Abstract
In this introduction to the special issue, we follow the journey of global AIDS medicines into diverse health facilities in East Africa, which for decades have been subjected to neoliberal reform processes and increasing fragmentation. The introduction explores the multifaceted and multidirectional connections between global processes and their manifold articulations and experiences “on the ground.” We sketch how individuals, families, and communities dealt with HIV/AIDS-related illness and death before the scale-up of life-prolonging antiretroviral therapy programs, and describe the global policy processes that led to an influx of large volumes of donor support for AIDS treatment programs. We argue that global AIDS medicines have caused dramatic changes in institutional set-ups and care practices. The pharmaceutical medicines travel to the local health care settings with “baggage”: protocols and guidelines on who to treat and why, with strict guidelines on how to ensure adherence; and new notions of responsible and therapeutic citizens. This special issue elucidates the frictions, negotiations, and ambiguities that have shaped the incorporation of global AIDS medicines in local healthcare settings.
ACKNOWLEDGMENTS
We thank the dynamic editor of Medical Anthropology, Lenore Manderson, for her editorial suggestions and thoughtful comments on the articles in this special issue, and the anonymous peer reviewers for their constructive criticism. We are indebted to Victoria Team who kept the whole process going, in between reviews and resubmission, helping us to get the details right.
Notes
The availability of ARVs has not led to the abandonment of alternative healing practices. People continue to look for “traditional” and religious healing along with their involvement in biomedical treatment programs (see Mattes, this issue; Dilger, Burchardt, and van Dijk Citation2010).
This introduction makes also references to other African countries where appropriate. In the southern African region, there have been many comparable developments with regard to the incorporation of HIV in “traditional” and religious healing practices, relationships of care and support in families and communities, and the more recent introduction of ARVs.

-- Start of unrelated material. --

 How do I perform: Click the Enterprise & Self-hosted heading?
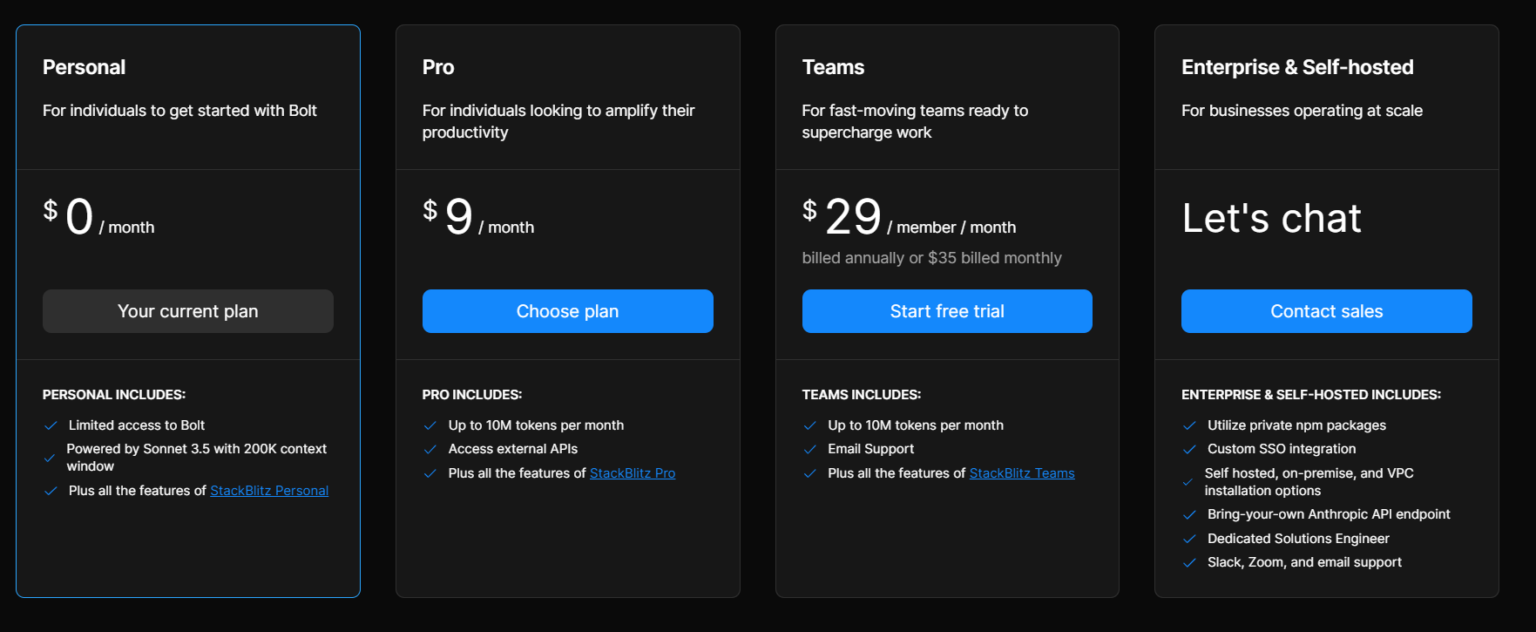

Burials in Eastern Africa have been places of contestation even before HIV/AIDS (cf. Cohen and Adhiambo 1992). However, the large-scale dying of people from the young and middle-aged generation presented a particular challenge for the reproductive cycles and intergenerational care arrangements of rural and urban societies.
This is not to say that there was no treatment activism at all in East Africa. However, while individual activists were involved in establishing access to ARVs, the activism movement has never become as visible and strong as in southern and western Africa. Furthermore, the multiple faces of activism (e.g., from the side of religious organizations) have not been explored systematically.
These distinctions are often not as clear-cut as such labels may suggest (see Leusenkamp Citation2010).